Information provided:
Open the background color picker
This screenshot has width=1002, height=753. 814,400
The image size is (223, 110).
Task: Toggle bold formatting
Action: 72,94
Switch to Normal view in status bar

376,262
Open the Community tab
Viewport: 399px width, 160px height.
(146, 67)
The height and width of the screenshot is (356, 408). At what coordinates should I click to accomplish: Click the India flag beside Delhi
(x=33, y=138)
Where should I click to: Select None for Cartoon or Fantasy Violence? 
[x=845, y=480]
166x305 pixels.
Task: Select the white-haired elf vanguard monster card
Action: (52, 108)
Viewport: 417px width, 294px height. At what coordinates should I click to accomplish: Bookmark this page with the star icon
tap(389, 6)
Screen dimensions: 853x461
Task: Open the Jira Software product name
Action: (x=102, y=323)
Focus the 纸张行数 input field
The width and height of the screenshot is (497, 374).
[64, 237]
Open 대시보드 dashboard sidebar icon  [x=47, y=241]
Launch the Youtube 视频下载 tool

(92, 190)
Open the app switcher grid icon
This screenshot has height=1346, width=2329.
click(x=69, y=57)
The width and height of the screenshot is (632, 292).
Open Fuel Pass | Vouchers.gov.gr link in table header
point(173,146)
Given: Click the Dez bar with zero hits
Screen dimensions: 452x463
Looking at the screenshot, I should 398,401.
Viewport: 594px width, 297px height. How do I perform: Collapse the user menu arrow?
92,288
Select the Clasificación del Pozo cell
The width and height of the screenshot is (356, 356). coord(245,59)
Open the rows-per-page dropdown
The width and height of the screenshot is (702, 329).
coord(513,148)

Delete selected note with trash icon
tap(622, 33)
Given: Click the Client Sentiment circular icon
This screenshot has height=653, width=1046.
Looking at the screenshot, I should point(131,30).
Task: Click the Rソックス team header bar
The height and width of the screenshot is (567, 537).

Aim of the exercise: Count the lines of the material above that contain the string "width", treating uppercase and lowercase as different. Reply with the number alone.

Expected output: 12